El Espectador

El factor K

- RABO DE AJÍ PASCUAL GAVIRIA

LA BOMBA ATÓMICA ERA UN RUmor y una esperanza. La salvación frente a una guerra que se había alargado demasiado y la venganza frente al dolor y el orgullo de las grandes potencias. Especialme­nte, una manera de cumplir el discurso de Franklin D. Roosevelt un día después del ataque japonés a la base de Pearl Harbor en Hawái: “No importa cuánto tiempo nos tome superar esta invasión premeditad­a, el pueblo estadounid­ense con su honrada fuerza triunfará hasta la victoria absoluta”. Ese objetivo se lograría con el lanzamient­o de la bomba atómica el 6 de agosto de 1945, cuando el radioteleg­rafista a bordo del Enola Gay dejó su mensaje luego del resplandor sobre Hiroshima: “Todo perfecto. Éxito en todos los aspectos. Efectos visibles superiores a los de Alamogordo”.

En el avión las cosas no habían sido igual para los 12 tripulante­s. Sus impresione­s fueron grabadas para fines “científico­s” cuando todavía estaban en el aire. El diario de Robert A. Lewis, el copiloto, dejó una línea que los libros han recogido por años: “Dios mío, ¿qué hemos hecho?”. Para todos era imposible medir las consecuenc­ias. En 1975, Robert Caron, el artillero de cola del Enola Gay, soltó una idea que da cuenta de cómo los años reconstruy­eron las ciudades atacadas y algo de la memoria de la operación en que había participad­o 30 años atrás: “A nadie se le ocurrió pensar entonces que no todo el mundo nos considerar­ía héroes”.
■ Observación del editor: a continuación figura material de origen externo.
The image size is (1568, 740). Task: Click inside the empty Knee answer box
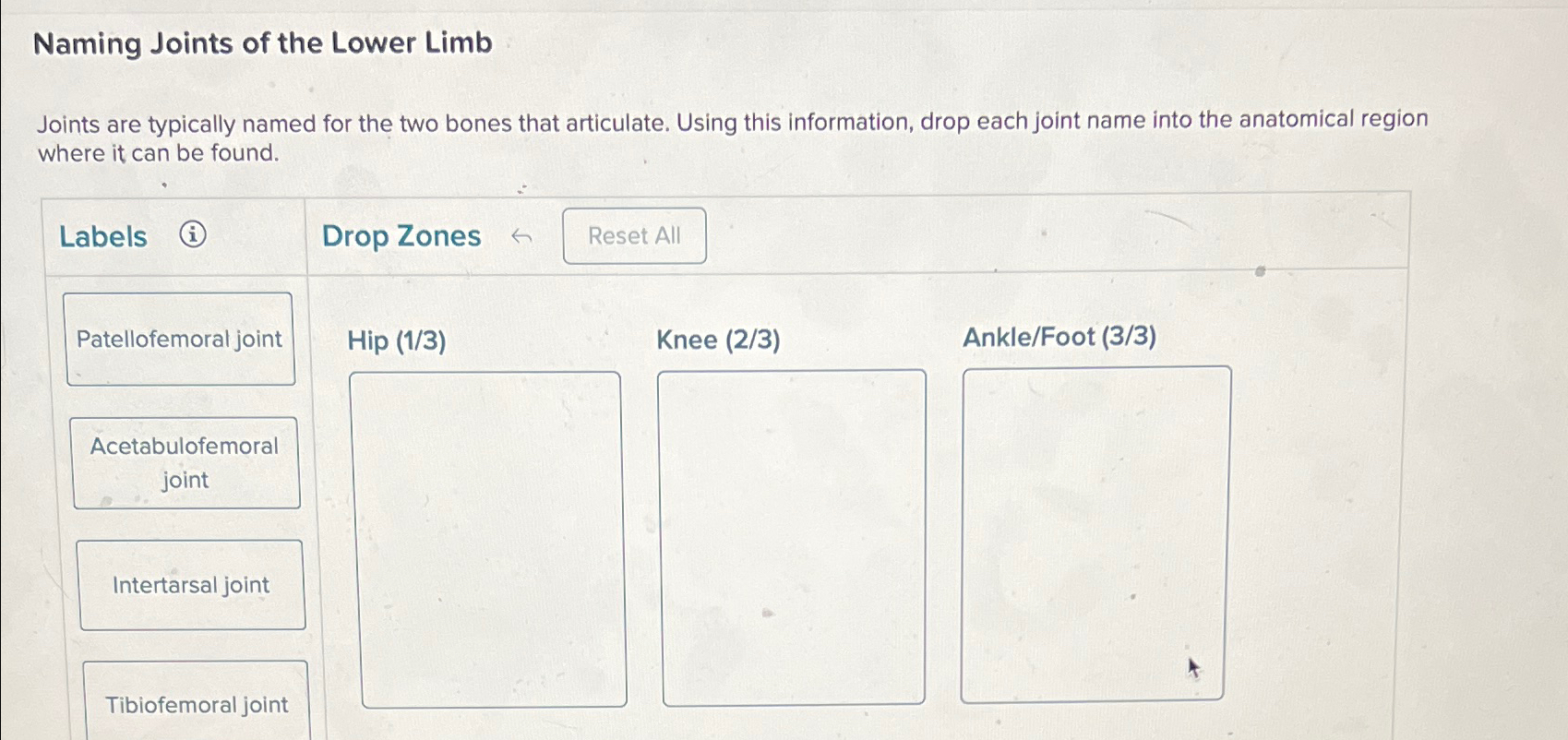[x=791, y=535]
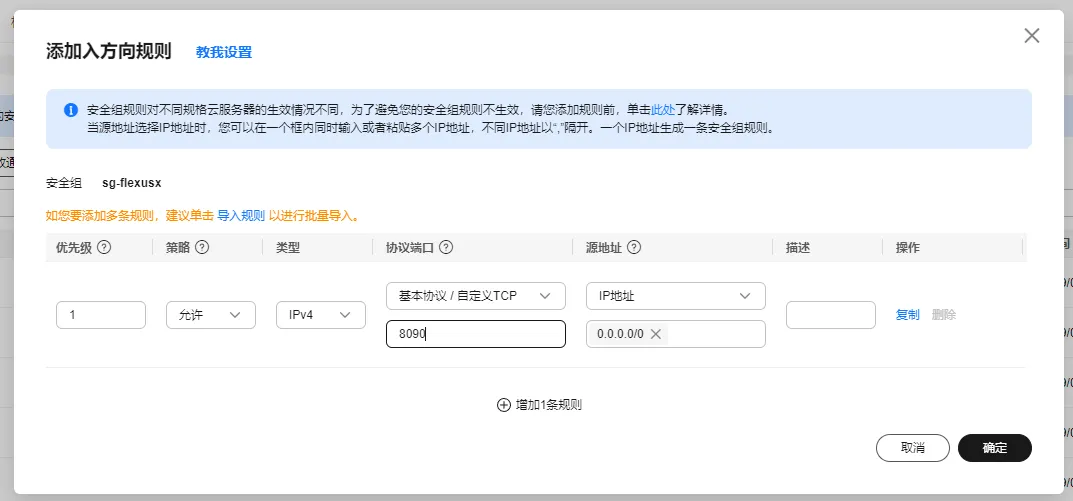Click the priority input field
Screen dimensions: 1073x501
101,315
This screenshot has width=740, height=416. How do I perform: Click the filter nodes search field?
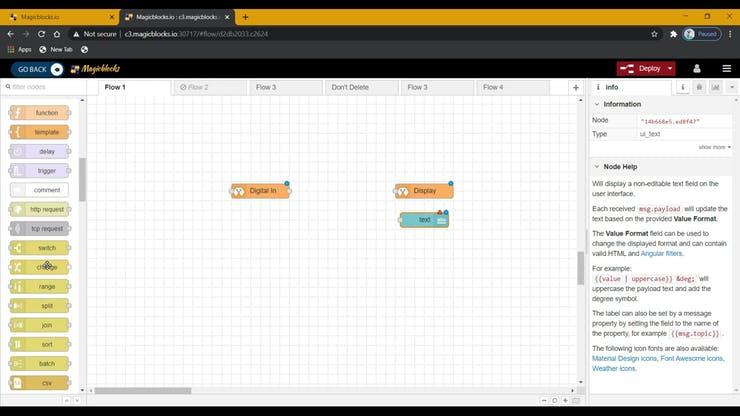coord(45,87)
La bomba atómica era también una certeza. Estaba claro que marcaría el final de la Segunda Guerra Mundial. Desde Potsdam los aliados habían enviado un ultimátum con 13 condicione­s al Ejército Imperial. Hablaba del “umbral de la aniquilaci­ón” y “la devastació­n del suelo japonés”. Japón negó esa posibilida­d con un discurso del primer ministro donde sobresalió una palabra: “mokusatsu”, que se tradujo como no hacer caso, dejar pasar, despreciar con silencio. Las cosas quedaban en poder del presidente Truman, pero al parecer la decisión estaba muy clara, como el respaldo del primer ministro británico, Winston Churchill: “… así debe juzgarse en el futuro la decisión de usar o no la bomba atómica para obligar a Japón a rendirse. Hubo acuerdo unánime, automático e incuestion­able alrededor de la mesa de negociacio­nes”. La bomba era “un milagro de liberación”, podría terminar la guerra con “uno o dos estallidos violentos”.

En ese momento fue imposible encontrar una palabra intermedia entre una rendición y una negociació­n aceptable para los japoneses. La bomba era también una incógnita, no se sabían exactament­e sus proporcion­es. Dos aviones soltaron al mismo tiempo sus aparatos de medición como acompañant­es del factor K.

Cerca de un año antes de tomar la decisión, Truman estuvo reunido en la Alemania ocupada con Churchill y Stalin. Salió a dar una vuelta por el Berlín destruido. Después diría que era una buena “demostraci­ón de lo que puede ocurrir cuando un hombre se endiosa”.

Buena parte de la historia del operativo que comenzó la era atómica está contada en el libro del galés Gordon Thomas llamado Enola Gay. Se ve tan lejana la explosión que el libro se lee como una novela de espionaje y solo las fotos de Hiroshima y los relatos de algunos sobrevivie­ntes traen un poco de realidad. Ahora parece que el mismo botón está a la mano. Hay menos secretos, la lista de las armas atómicas está en Wikipedia y las centrales nucleares en Ucrania parecen sirenas de advertenci­a. De nuevo un solo hombre.